▸ **WHAT YOU WILL DO**
How many lines in the records below contain the word "agent"? Give only the number.

-- EXTRACTED INFORMATION follows --

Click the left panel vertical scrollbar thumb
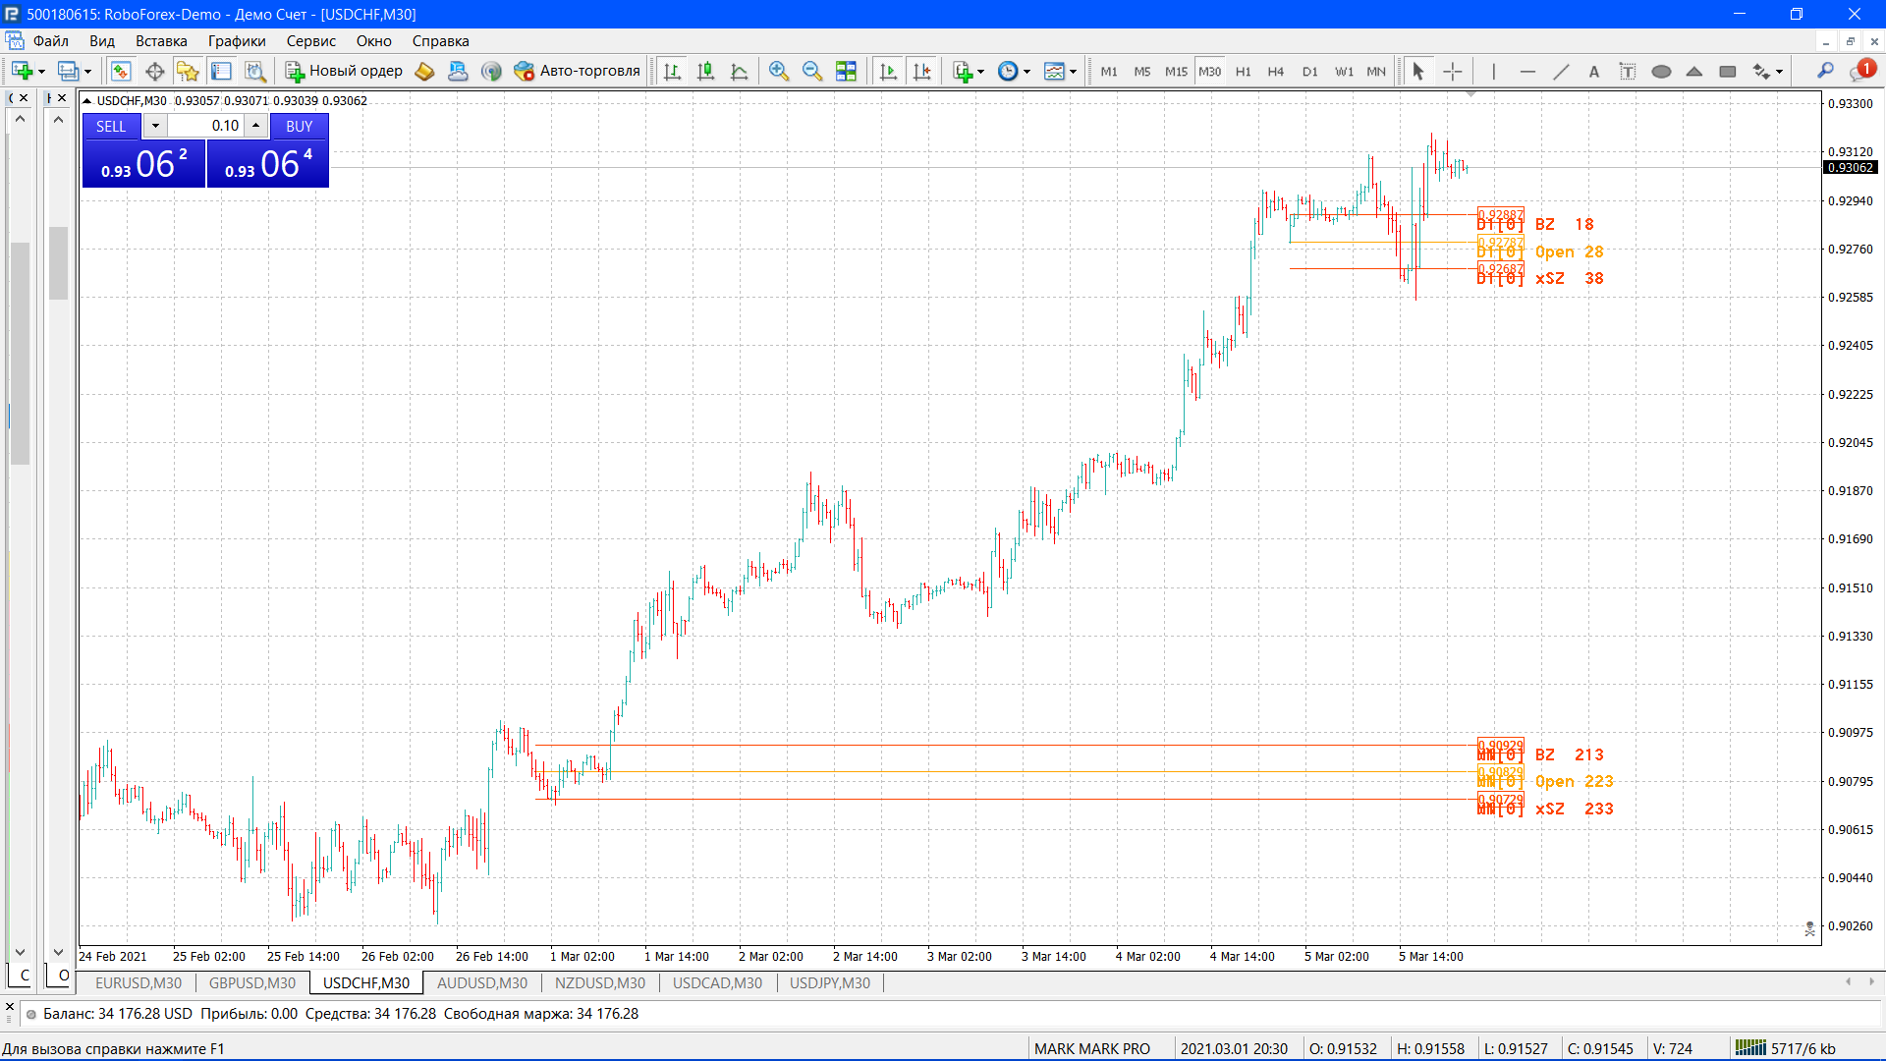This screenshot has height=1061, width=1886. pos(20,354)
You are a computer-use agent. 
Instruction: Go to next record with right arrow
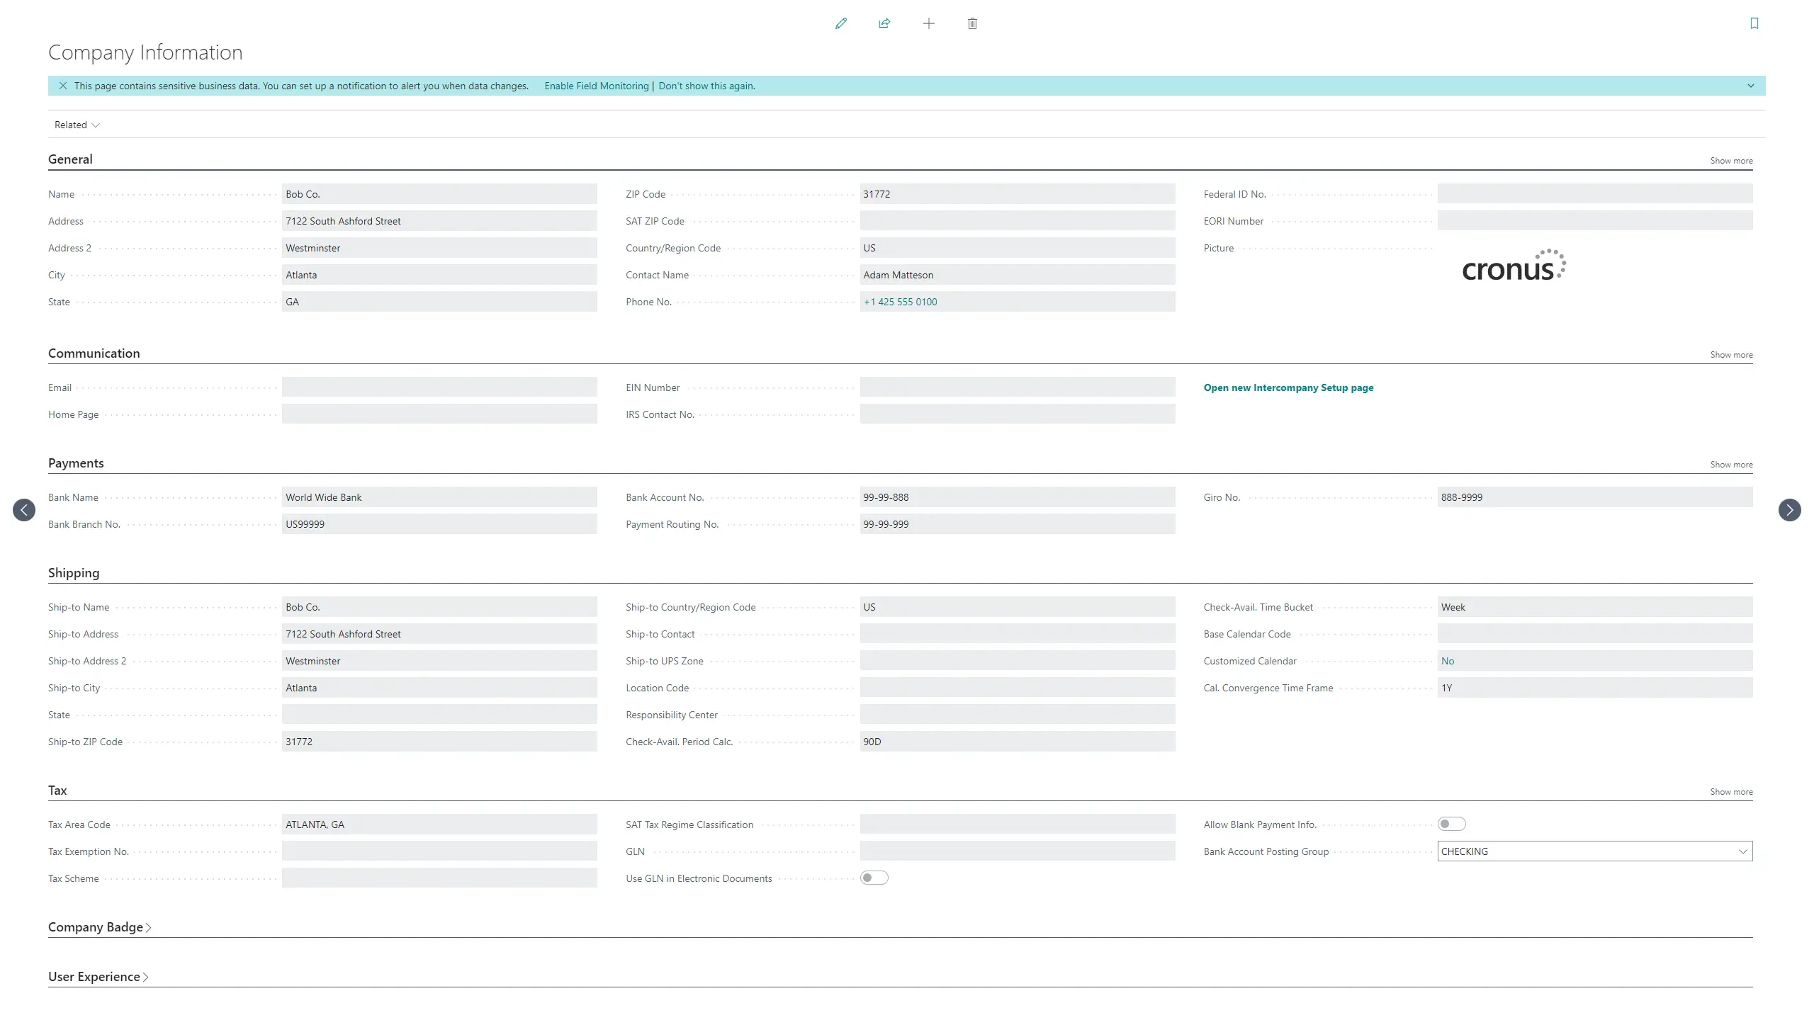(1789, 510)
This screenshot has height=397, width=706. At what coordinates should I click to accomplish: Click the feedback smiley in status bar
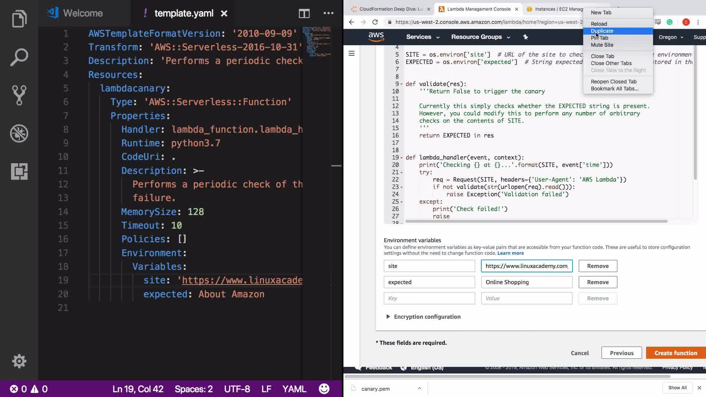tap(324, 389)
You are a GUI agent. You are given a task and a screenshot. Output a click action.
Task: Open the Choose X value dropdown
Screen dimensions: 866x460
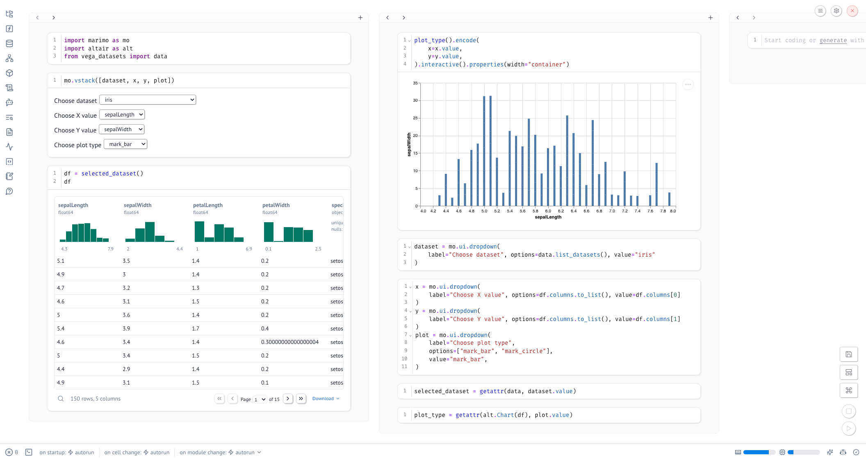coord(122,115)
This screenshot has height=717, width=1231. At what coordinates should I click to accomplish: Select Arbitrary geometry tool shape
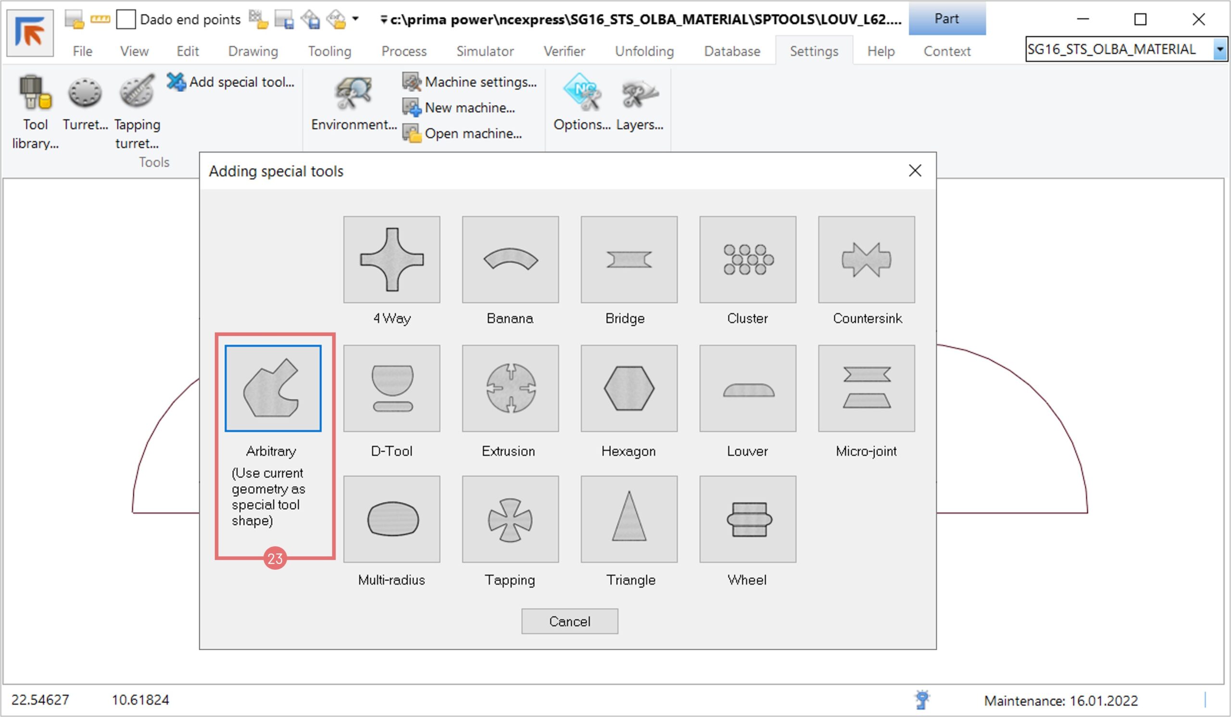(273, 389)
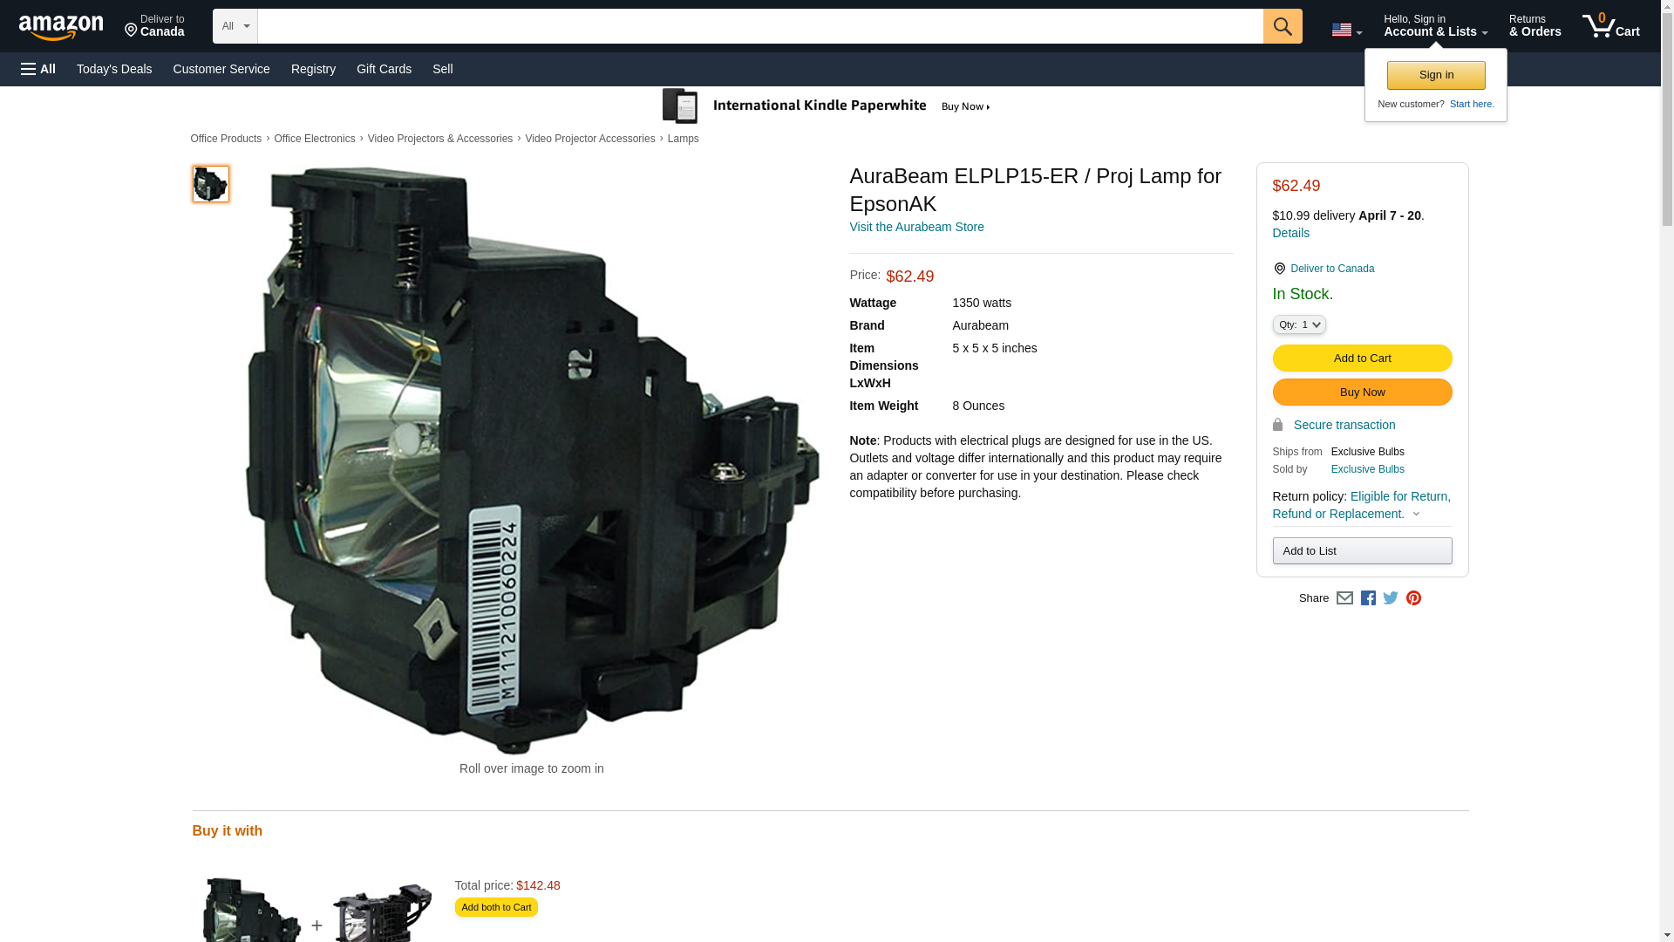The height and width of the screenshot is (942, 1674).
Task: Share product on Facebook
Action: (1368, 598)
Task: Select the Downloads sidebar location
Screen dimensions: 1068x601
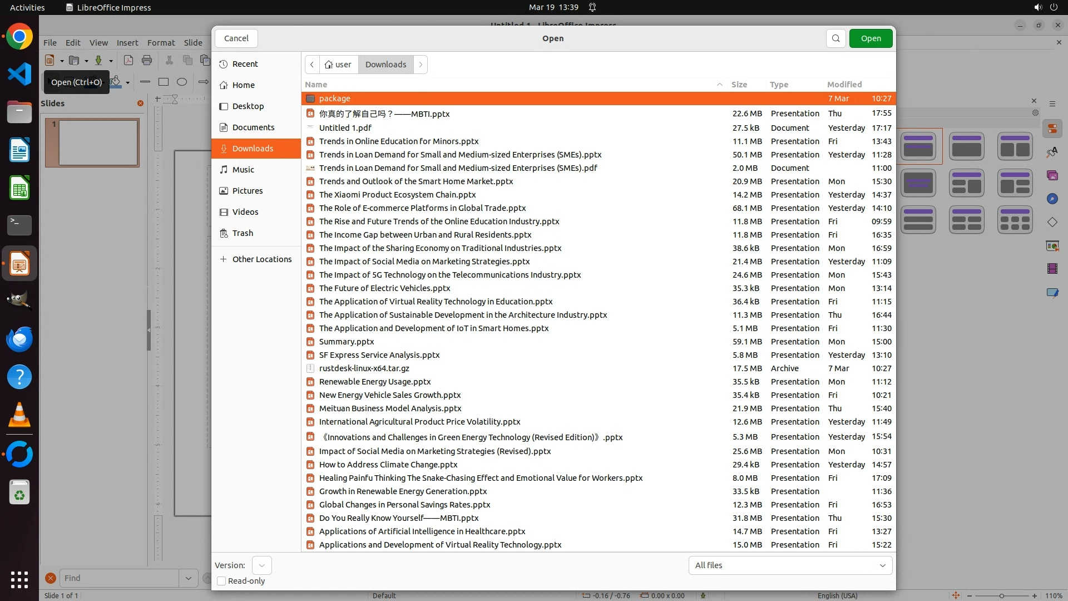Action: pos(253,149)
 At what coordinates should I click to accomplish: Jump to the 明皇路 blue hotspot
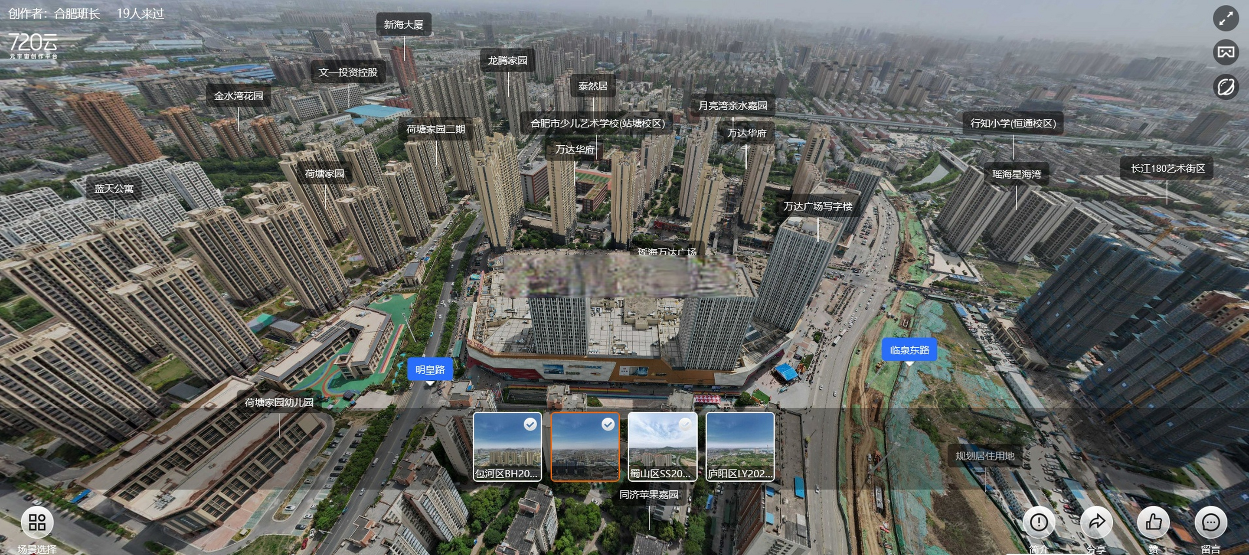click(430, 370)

-- EXTRACTED INFORMATION concluded --

▸ **ANSWER BOX**
2